Children <16 years of age have less intracranial volume and are at increased risk of brain herniation from cerebral edema.
Etiology and Pathophysiology
- Assess serum osmolality and volume status to determine etiology. The etiology directs the management.
- Hypertonic hyponatremia: serum osmolarity (Osm) >285 mOsm
- Shift of water from intracellular fluid (ICF) to extracellular fluid (ECF), resulting in dilution
- Unchanged TBW and Na
- Causes: hyperglycemia, mannitol, sorbitol, radiologic contrast
- Isotonic hyponatremia (“pseudohyponatremia”): serum Osm 280 to 285 mOsm
- Excessive osmoles leading to dilution
- Unchanged TBW and Na
- Causes: hyperlipidemia, hyperproteinemia (e.g., multiple myeloma)

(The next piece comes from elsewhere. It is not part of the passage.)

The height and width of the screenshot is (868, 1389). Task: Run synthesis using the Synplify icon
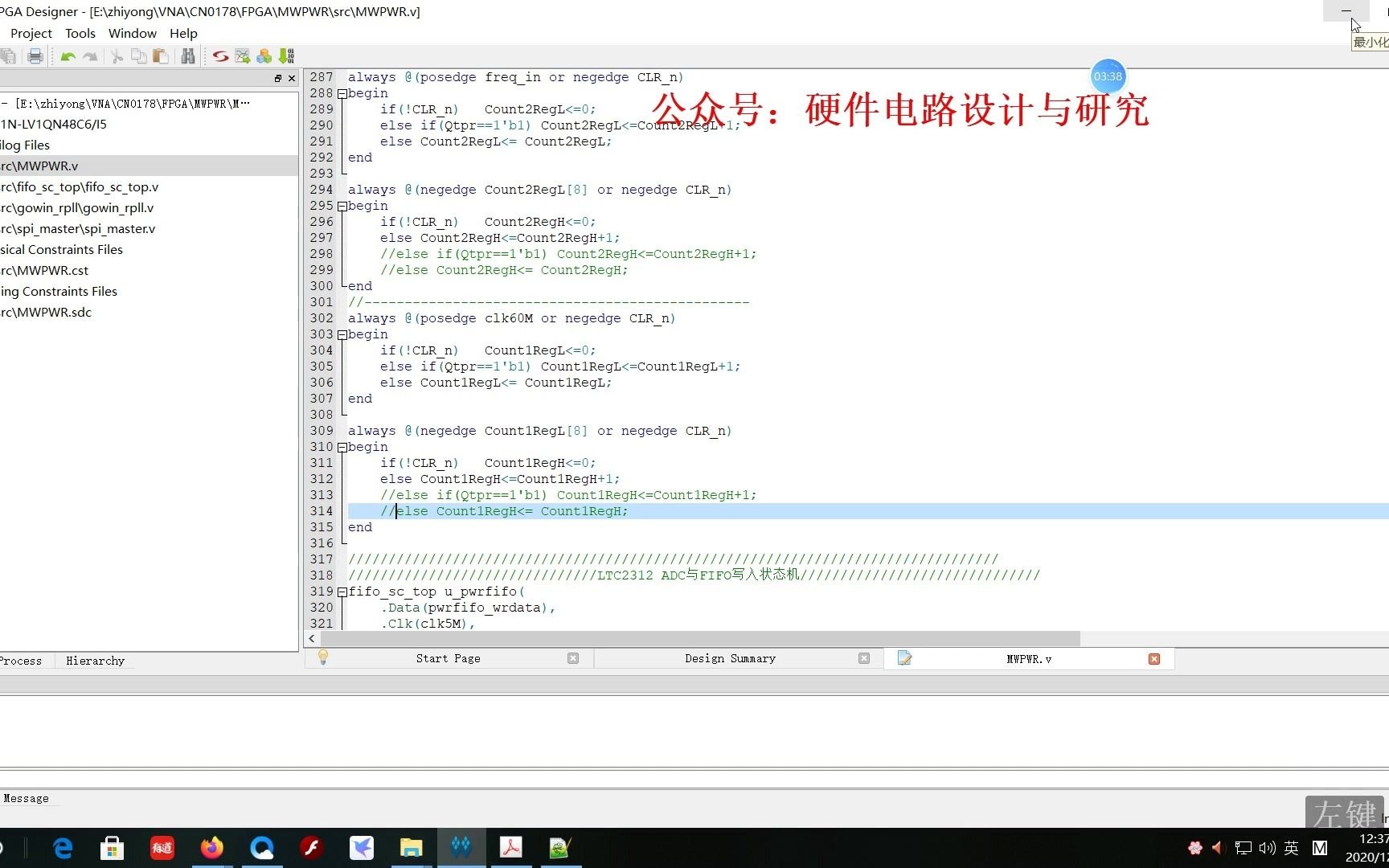coord(220,55)
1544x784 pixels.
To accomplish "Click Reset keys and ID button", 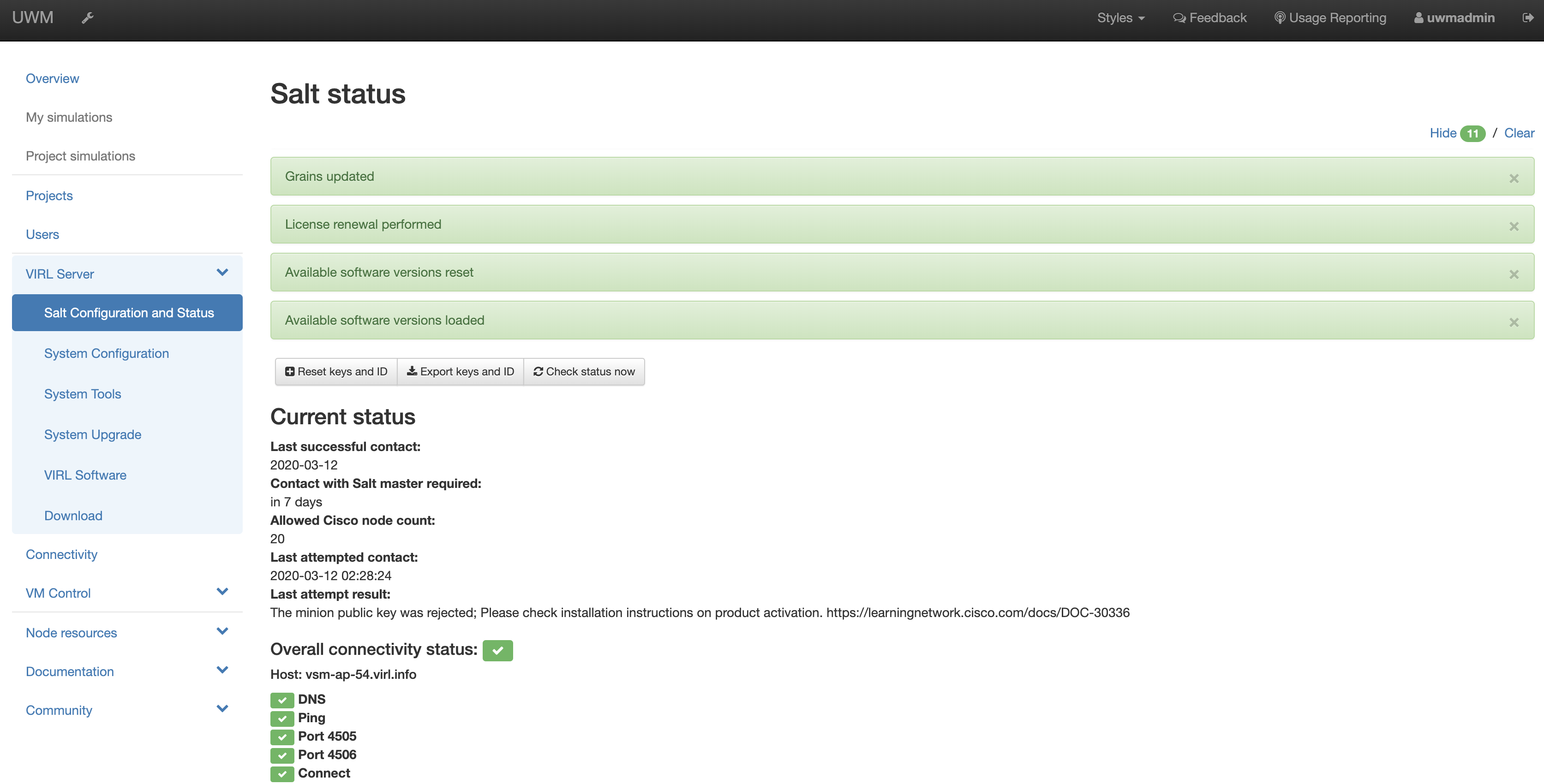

- Hypotonic hyponatremia: serum Osm <280 mOsm
- Subdivided by volume status into hypovolemic, euvolemic, or hypervolemic
- Hypovolemic hyponatremia: subtype of hypotonic hyponatremia with decreased TBW and Na
- Signs include orthostatic hypotension, decreased skin turgor, dry mucous membranes.
- Urine Na <20 mmol/L; indicates extrarenal loss
- Causes include GI loss (vomiting, diarrhea), third spacing (pancreatitis, peritonitis, burns, rhabdomyolysis), skin loss (burns, cystic fibrosis, sweating), and heat-related illnesses.
- Urine Na >20 mmol/L; indicates renal loss
- Causes include cerebral salt-wasting syndrome, adrenal insufficiency, diuretics, osmotic diuresis.
- Euvolemic hyponatremia: subtype of hypotonic hyponatremia with increased TBW and normal Na
- Signs include a nonedematous state.
- Urine Osm >100 mOsm/kg
- Causes include syndrome of inappropriate antidiuretic hormone (SIADH), hypothyroidism, adrenal insufficiency, medications (e.g., carbamazepine, clofibrate, cyclosporine, levetiracetam, opiates, oxcarbazepine, phenothiazines, SSRIs, TCAs, vincristine).
- Urine Osm <100 mOsm/kg
- Causes include primary polydipsia, beer potomania.
- Hypervolemic hyponatremia: subtype of hypotonic hyponatremia with increased TBW and Na
- Signs include edematous state.
- Urine Na <20 mmol/L
- Causes include congestive heart failure (CHF), cirrhosis, nephrotic syndrome, hypoalbuminemia.
- Urine Na >20 mmol/L
- Causes include renal failure.
- Polymorphisms have been demonstrated.
- Mutations have been associated with nephrogenic syndrome of inappropriate antidiuresis (NSAID; SIADH).
Depends on underlying etiology
Commonly Associated Conditions
- Adrenocortical hormone deficiency
- HIV patients
- SIADH is associated with cancers, pneumonia, tuberculosis, encephalitis, meningitis, head trauma, cerebrovascular accident, HIV infection.